16 Março 2015
Com o Jubileu, Francisco oferece uma hermenêutica da Misericórdia, que a Igreja, segundo as palavras inaugurais de Roncalli, usa como um medicamento que deve ser preferido às armas da severidade.
A opinião é de Alberto Melloni, historiador da Igreja, professor da Universidade de Modena-Reggio Emilia e diretor da Fundação de Ciências Religiosas João XXIII de Bolonha. O artigo foi publicado no jornal Corriere della Sera, 15-03-2015. A tradução é de Moisés Sbardelotto.
Eis o texto.
A dois anos da sua eleição, semeando as generosas tentativas feitas por todos no mundo para encontrar um "projeto" do pontificado, Francisco continua colocando no centro do seu governo a sua confissão de fé: o Cristo pobre como medida do cosmos, o Pai misericordioso como medida do ser humano, o Espírito que inspira o sensus fidei do povo cristão, para que a "Igreja una" se dê à missão e não à autocomplacência.
Desta vez, ele fez valer o seu modo de ser diante de um clima opaco, onde crescem insatisfações interessados, convocando um Ano Santo extraordinário.
O instrumento escolhido não tem uma boa fama. O Jubileu ordinário da Igreja de Roma foi inventado por Bonifácio VIII para dar recursos e centralidade a um papado pomposo e completou o resgate da sua reputação só quando no ano 2000 inscreveu aquele "mea culpa" que, desde então, irrita como uma toxina os defensores do triunfalismo eclesiástico.
O Jubileu extraordinário é ainda pior. O primeiro, em 1390, devia dar espaço e dinheiro para um dos papas em disputa no Cisma do Ocidente. O segundo, o de 1423, foi celebrado por Martinho V, depois que o Concílio de Constança tinha reunificado a Igreja, e não teve fins muito diferentes.
Os outros dois, no século XX, serviram para outra coisa: o de 1933, proclamado por Pio XI, quis marcar o retorno da Igreja ao espaço público depois dos Pactos Lateranenses; e, em 1983, João Paulo II também repetiu um Ano Santo da redenção, para recuperar visibilidade pública, a cinco anos do fim do papado montiniano.

□ □ □ □ □ □ □

Tarefa: Quais são os anos dos Jubileus extraordinários citados no trecho sobre o Jubileu? Liste todos.

Linhas fornecidas:
□ □ □ □ □ □ □

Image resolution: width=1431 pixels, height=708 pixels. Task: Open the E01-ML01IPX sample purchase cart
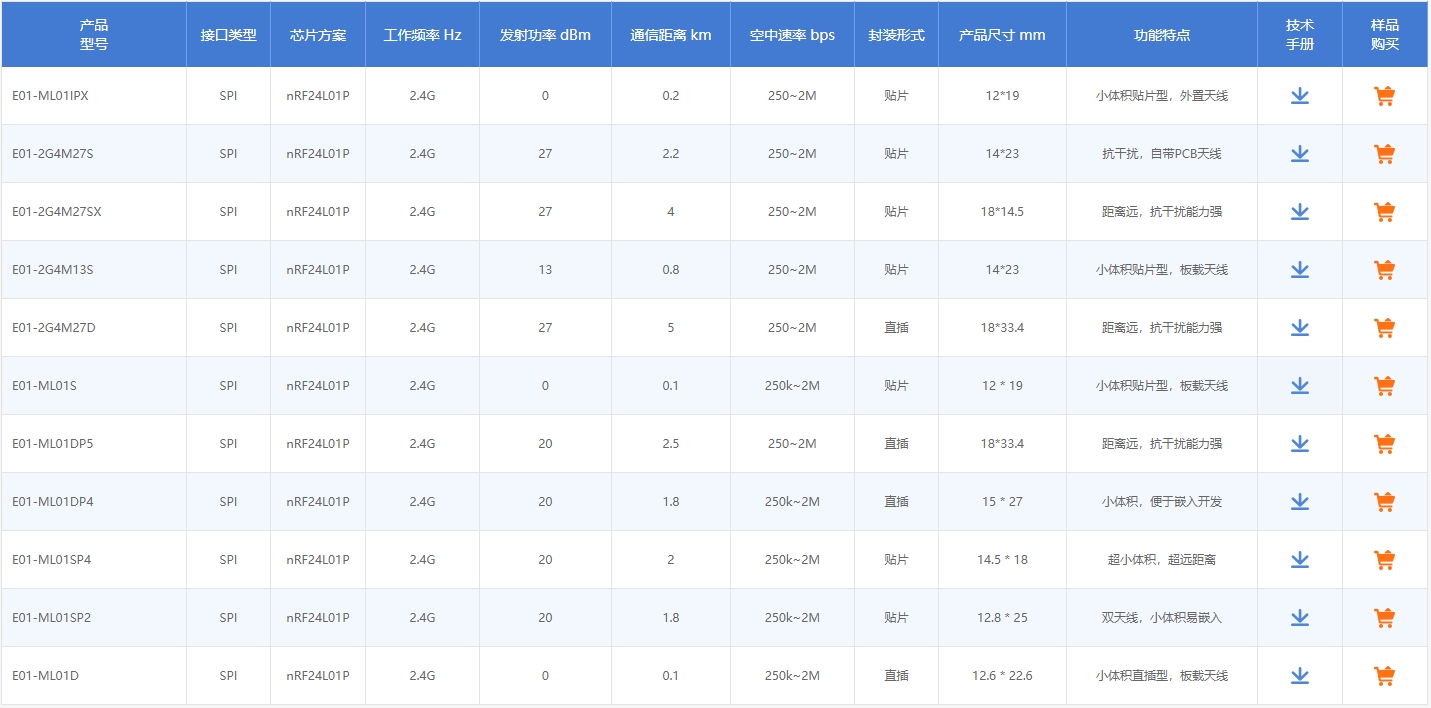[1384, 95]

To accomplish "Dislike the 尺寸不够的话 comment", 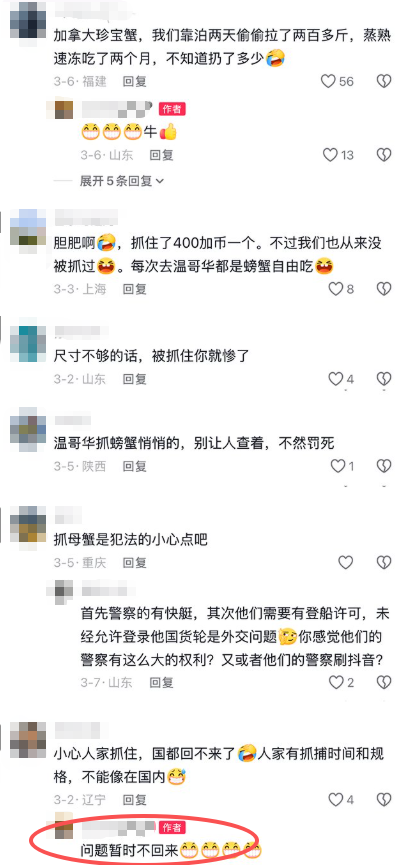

□ □ □ □ □ □ □

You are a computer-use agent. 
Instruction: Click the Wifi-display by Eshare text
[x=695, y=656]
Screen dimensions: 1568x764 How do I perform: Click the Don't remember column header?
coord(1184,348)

□ □ □ □ □ □ □

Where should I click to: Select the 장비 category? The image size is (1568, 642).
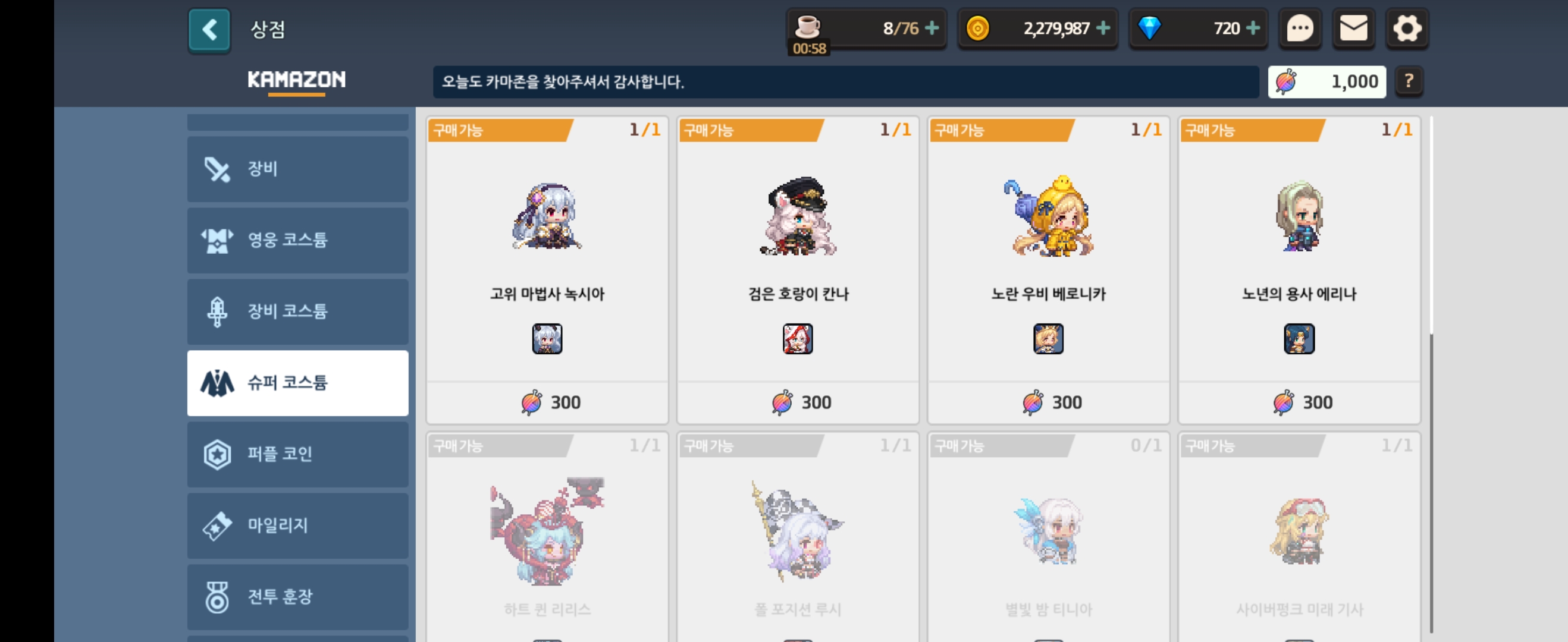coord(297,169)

□ □ □ □ □ □ □

Resposta: 1390, 1423, 1933 e 1983.